→ **Task item**
Look for "empty" in each line of the entries, and return the matching lines.

→ **Data under study**

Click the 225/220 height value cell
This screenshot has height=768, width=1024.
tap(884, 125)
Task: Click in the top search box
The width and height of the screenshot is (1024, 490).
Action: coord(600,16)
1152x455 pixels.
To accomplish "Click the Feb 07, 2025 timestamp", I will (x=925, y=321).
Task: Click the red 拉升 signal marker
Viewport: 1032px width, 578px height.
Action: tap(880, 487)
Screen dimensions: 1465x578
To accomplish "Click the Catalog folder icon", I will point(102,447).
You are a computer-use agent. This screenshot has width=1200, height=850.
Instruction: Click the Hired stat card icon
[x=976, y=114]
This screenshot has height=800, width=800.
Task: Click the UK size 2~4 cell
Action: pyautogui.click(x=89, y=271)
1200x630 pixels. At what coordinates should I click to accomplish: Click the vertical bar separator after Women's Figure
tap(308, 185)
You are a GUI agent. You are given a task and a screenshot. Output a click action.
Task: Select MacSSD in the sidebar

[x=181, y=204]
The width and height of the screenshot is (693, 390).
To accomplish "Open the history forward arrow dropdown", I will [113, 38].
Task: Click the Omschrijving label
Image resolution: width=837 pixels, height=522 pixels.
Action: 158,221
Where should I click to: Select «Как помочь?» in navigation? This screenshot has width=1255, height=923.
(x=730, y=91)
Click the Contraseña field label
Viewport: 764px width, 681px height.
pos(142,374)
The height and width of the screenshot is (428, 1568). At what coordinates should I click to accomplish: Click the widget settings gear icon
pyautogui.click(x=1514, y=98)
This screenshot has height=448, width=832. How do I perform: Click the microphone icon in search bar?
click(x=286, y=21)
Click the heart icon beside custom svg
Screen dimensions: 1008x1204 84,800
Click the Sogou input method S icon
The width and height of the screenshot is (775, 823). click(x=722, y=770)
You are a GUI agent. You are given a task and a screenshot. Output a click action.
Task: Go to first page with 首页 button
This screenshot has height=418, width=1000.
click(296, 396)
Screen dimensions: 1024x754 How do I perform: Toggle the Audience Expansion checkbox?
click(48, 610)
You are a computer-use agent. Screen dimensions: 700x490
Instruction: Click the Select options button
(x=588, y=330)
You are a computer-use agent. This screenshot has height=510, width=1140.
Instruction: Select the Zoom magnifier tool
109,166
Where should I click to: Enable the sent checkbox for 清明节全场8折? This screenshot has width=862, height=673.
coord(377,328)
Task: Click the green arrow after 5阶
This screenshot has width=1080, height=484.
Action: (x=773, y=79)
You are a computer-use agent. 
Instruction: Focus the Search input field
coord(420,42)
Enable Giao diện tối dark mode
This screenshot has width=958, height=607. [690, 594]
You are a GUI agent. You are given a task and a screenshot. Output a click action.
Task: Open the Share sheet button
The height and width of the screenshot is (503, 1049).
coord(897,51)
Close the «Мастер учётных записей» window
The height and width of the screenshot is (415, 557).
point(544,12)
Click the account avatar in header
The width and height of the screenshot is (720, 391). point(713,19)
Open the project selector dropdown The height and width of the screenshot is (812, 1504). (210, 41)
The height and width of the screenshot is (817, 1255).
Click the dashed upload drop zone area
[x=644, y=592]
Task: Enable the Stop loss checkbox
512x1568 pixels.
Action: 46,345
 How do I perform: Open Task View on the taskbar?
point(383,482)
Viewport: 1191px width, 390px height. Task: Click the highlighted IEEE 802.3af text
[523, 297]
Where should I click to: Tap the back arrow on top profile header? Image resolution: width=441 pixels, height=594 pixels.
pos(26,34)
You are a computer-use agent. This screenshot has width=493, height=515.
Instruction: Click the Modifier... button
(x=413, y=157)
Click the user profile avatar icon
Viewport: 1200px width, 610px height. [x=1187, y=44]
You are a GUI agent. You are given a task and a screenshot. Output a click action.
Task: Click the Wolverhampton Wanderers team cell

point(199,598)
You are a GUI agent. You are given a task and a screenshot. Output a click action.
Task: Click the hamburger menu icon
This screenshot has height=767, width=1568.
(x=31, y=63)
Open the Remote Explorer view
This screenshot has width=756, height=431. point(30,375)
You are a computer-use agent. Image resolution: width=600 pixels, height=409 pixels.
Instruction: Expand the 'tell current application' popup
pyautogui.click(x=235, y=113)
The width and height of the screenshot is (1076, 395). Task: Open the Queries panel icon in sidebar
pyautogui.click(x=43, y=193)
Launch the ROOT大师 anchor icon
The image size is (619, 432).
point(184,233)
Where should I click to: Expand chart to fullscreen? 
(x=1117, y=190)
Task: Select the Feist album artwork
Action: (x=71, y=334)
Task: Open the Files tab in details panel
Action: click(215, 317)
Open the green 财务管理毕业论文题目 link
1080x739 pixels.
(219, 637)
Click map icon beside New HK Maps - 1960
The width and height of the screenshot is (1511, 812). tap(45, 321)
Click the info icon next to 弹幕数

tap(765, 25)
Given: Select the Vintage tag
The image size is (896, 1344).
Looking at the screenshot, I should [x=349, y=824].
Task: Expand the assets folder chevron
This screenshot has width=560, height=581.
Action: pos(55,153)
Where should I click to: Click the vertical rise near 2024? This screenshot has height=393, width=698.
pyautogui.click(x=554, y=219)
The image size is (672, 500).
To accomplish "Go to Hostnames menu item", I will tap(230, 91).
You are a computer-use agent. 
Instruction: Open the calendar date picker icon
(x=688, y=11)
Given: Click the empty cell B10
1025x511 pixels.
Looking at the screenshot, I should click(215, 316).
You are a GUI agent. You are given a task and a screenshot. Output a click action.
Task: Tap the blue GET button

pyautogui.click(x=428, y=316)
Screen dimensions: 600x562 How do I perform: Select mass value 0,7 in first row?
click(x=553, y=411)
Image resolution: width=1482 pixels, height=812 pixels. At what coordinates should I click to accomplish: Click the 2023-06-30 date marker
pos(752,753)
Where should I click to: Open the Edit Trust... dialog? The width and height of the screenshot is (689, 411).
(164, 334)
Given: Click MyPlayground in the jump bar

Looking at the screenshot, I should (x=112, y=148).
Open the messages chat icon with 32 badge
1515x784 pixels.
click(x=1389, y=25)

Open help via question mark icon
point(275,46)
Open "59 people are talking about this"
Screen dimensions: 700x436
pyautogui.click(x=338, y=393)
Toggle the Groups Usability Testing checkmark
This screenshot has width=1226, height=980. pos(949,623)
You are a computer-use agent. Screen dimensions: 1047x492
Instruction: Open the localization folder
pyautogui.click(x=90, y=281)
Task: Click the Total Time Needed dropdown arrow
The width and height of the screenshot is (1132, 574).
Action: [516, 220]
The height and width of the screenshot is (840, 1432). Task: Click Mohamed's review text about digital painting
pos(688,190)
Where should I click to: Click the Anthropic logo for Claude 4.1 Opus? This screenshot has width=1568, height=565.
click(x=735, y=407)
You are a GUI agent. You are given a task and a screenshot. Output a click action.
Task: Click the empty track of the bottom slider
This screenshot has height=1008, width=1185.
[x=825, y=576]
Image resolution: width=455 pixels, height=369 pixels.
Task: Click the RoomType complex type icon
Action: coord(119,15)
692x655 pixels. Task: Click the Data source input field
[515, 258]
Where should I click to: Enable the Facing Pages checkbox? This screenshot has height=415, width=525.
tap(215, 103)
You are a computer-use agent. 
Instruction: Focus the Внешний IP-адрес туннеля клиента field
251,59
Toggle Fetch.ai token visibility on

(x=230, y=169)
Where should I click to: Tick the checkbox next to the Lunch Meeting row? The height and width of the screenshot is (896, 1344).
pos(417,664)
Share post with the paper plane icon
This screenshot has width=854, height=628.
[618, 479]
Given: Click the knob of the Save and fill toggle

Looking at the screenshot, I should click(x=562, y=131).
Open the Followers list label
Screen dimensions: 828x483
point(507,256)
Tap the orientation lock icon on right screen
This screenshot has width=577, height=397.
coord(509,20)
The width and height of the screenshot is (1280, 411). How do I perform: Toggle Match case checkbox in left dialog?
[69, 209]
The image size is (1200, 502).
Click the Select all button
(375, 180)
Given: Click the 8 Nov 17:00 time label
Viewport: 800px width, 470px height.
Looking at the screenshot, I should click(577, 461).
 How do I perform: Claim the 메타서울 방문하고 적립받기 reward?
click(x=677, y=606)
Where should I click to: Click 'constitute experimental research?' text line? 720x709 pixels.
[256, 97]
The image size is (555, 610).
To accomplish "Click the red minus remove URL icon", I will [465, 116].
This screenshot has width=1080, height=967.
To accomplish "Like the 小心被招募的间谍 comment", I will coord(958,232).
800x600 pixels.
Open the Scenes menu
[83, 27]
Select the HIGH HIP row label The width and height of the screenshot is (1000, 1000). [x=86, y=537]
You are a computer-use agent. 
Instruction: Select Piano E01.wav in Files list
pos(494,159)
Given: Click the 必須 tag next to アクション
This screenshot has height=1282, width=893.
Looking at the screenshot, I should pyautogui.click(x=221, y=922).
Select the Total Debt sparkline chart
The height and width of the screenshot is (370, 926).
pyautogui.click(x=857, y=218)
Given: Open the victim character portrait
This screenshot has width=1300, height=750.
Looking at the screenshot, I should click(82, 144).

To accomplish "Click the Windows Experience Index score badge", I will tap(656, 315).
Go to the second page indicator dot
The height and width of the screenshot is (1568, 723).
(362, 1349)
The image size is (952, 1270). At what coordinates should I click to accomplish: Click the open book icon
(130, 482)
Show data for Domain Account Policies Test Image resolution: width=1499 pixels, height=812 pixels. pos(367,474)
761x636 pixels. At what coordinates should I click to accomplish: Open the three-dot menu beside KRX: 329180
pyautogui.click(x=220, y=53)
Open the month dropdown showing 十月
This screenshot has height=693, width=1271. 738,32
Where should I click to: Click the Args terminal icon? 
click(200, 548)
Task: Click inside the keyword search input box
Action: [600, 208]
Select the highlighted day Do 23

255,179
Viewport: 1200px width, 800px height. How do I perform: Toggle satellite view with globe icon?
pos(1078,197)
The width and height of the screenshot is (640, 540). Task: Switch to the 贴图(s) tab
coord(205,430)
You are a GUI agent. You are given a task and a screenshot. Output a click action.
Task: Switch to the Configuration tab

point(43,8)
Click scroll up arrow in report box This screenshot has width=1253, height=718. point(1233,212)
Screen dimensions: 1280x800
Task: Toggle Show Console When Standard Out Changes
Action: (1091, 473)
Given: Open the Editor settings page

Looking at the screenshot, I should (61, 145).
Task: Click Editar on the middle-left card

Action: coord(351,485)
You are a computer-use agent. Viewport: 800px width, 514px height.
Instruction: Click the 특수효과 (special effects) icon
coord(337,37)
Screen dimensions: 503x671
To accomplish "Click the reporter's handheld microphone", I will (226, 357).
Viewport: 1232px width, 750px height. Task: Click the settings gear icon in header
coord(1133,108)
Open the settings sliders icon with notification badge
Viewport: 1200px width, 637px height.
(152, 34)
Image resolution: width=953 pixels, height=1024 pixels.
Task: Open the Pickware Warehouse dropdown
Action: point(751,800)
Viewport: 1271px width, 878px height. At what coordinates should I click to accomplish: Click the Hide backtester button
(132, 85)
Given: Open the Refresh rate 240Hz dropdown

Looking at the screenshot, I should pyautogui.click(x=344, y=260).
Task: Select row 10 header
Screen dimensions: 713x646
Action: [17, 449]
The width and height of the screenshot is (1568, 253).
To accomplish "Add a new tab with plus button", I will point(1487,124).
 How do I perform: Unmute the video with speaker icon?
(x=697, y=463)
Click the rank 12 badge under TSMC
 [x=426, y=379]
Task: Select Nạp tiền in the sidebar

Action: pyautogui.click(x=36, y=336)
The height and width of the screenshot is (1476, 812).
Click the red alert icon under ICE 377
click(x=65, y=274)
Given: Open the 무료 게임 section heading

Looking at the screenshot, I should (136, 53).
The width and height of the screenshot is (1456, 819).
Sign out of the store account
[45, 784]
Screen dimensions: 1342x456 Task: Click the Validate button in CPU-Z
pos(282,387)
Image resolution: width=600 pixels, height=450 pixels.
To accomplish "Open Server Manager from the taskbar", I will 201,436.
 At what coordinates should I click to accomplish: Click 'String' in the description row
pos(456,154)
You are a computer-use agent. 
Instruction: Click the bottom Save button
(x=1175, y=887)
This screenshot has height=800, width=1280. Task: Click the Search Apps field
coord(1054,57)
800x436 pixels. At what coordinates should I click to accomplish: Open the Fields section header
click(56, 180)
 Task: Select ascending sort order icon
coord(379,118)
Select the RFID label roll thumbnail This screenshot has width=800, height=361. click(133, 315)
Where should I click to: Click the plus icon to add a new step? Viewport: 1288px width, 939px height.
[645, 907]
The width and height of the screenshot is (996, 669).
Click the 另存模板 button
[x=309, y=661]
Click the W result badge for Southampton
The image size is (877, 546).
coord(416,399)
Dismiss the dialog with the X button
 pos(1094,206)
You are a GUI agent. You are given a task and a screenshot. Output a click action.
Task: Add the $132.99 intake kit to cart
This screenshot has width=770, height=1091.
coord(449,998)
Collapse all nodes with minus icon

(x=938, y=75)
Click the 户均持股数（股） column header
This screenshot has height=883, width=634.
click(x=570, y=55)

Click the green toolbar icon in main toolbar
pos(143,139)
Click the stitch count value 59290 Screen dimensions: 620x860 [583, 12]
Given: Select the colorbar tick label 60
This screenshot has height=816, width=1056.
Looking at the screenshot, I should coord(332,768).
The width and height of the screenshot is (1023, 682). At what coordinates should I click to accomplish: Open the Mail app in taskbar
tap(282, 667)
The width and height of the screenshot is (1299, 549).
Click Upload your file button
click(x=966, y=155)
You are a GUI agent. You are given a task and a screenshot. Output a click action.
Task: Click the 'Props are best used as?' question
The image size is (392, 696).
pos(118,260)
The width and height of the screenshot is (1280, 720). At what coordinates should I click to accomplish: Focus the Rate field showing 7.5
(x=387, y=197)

→ **Written answer**
Given: Click the empty cell B10
Task: Click the empty track of the bottom slider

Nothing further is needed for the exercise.